De nouvelles sources et formes pour créer, accéder et utiliser l’information en politique : les citoyens, comme les élus sont submergés
Le web fournit de vastes quantités de données et un large éventail de sources d’information sur un vaste éventail de questions, accessibles à tout être humain disposant d’une connexion Internet.
Des changements majeurs s’observent dans la façon dont les gens trouvent, accèdent, consomment, créent et partagent des informations sur la politique.

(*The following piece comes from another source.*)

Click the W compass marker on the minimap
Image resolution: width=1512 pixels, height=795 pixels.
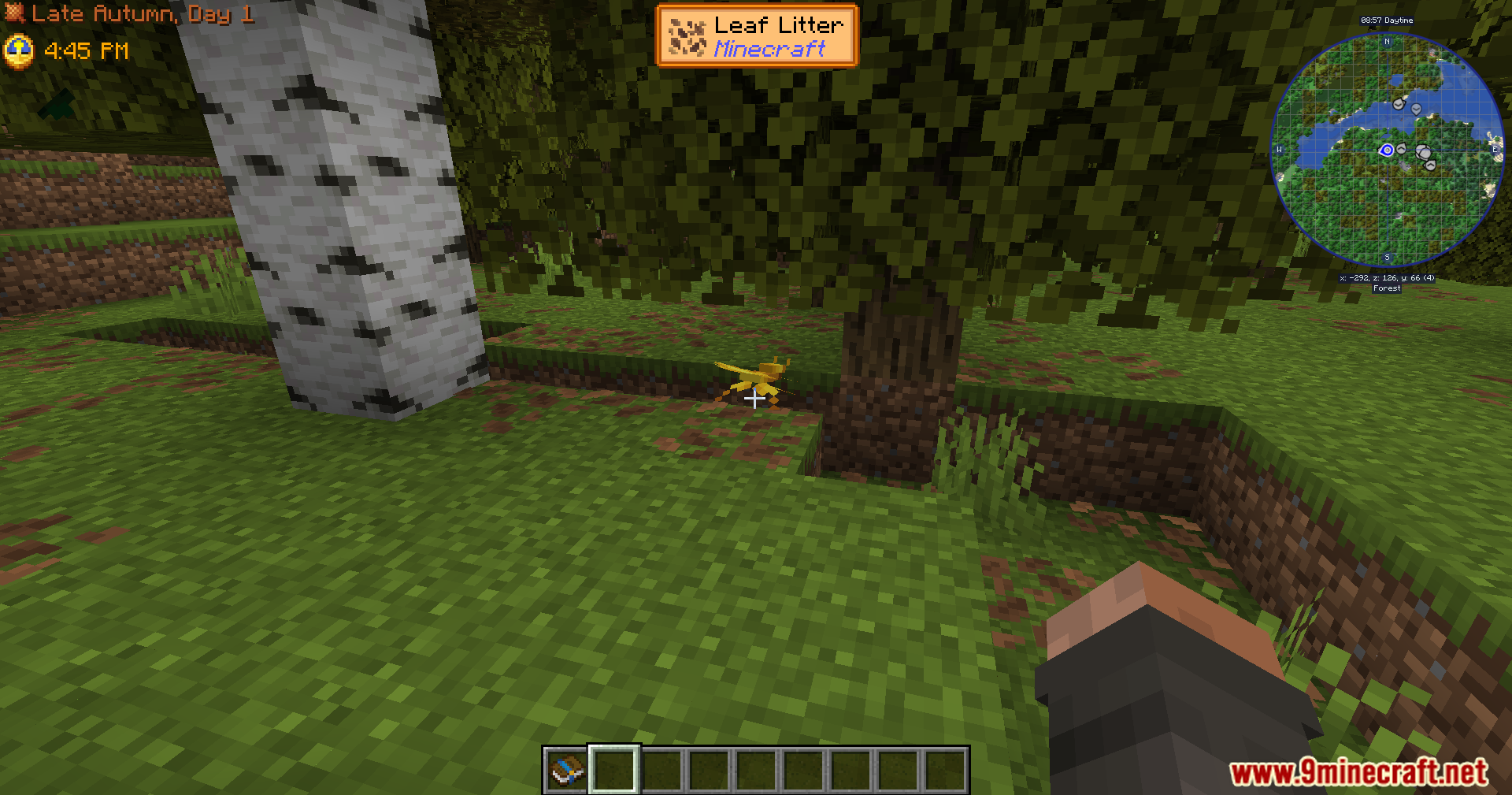(1279, 150)
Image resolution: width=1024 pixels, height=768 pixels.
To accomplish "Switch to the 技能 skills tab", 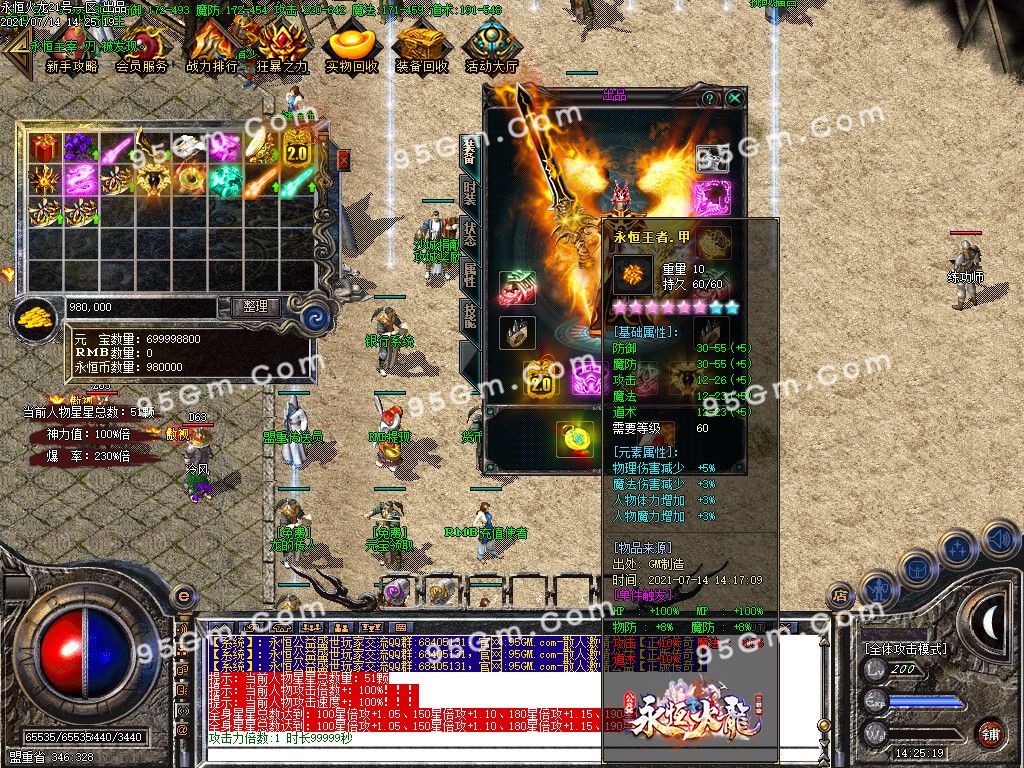I will (x=468, y=318).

En particulier, les médias sociaux sont en train de changer où et comment les gens obtiennent leurs informations politiques.
Comment s’assurer que les électeurs, les représentants et les institutions ne soient pas submergés par des données politiques inexactes et non pluralistes au point de les déstabiliser ?

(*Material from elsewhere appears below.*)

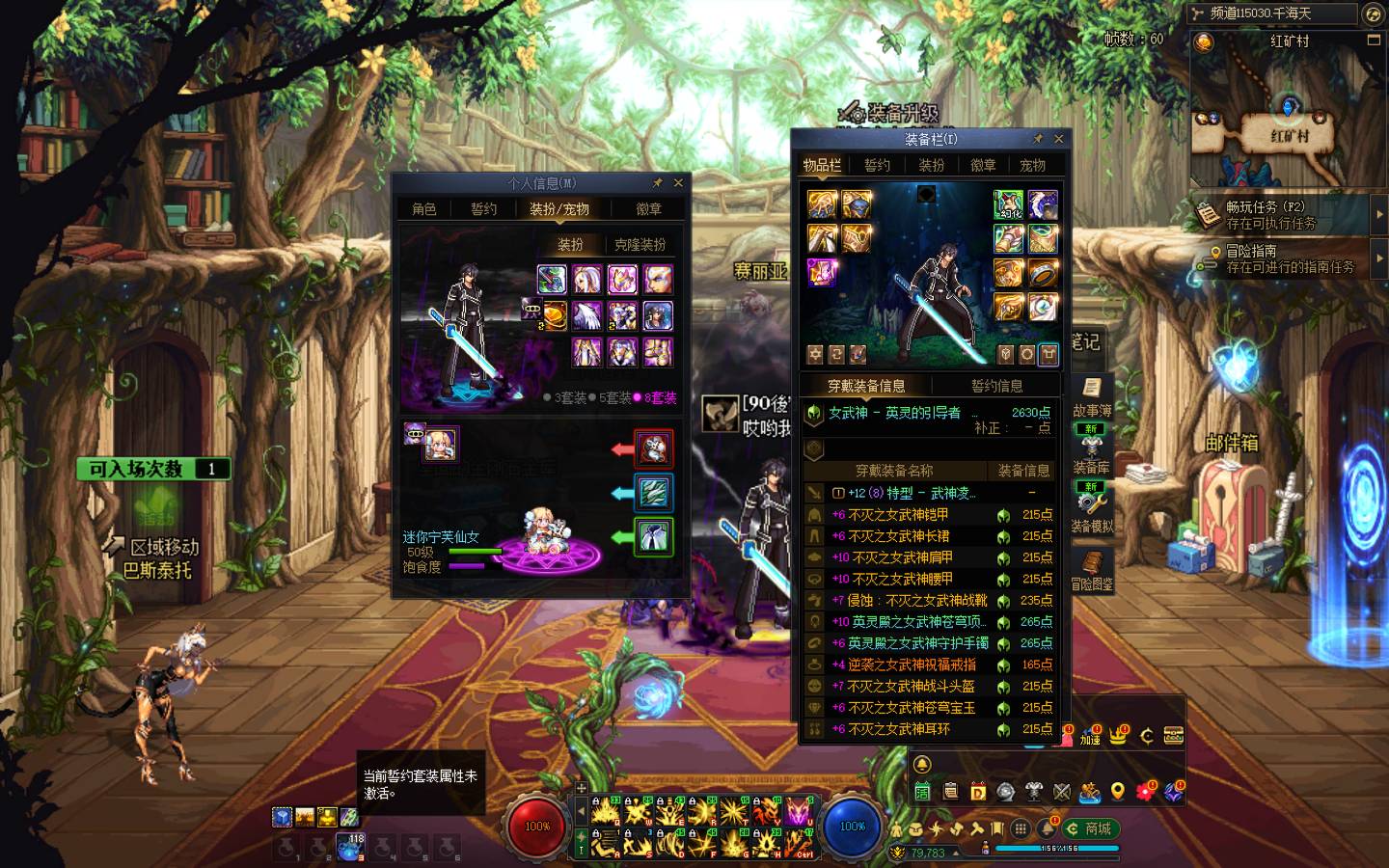1389x868 pixels.
Task: Close the personal info window
Action: [x=678, y=182]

Les démocraties font face à une situation nouvelle en passant de la rareté au déluge des informations : entre les infos des médias traditionnels, des politiques et générées par les internautes-utilisateurs, qui entrent directement dans la vie publique, sans intervention ni médiation d’un « gatekeeper » professionnel.
L’accès à l’information s’est démocratisé mais les informations sont plus trompeuses. L’éventail des erreurs, des demi-vérités, des mensonges – l’ère « post-truth » actuellement en ligne – remet en question la capacité des gens à distinguer entre les bonnes et les mauvaises informations. Il en va de même pour les hommes politiques européens. Ils reçoivent également de vastes volumes de données générées par les utilisateurs.
Les effets ultimes de ces changements sur les attitudes politiques sont encore inconnus, mais les élections américaines invitent à lire comme conséquence un débat politique plus polémique et polarisé.
Certes, Internet démocratise la création de l’information et met à la disposition des gens une large diversité d’opinions, ce qui amène davantage d’engagement et de pluralisme. Mais, le défi vital est comment les citoyens peuvent mieux naviguer et utiliser l’information non médiatisée de manière à soutenir des sociétés ouvertes et libres et comment la technologie peut aider les citoyens à tenir leurs élus responsables et encourager une plus grande transparence et responsabilisation.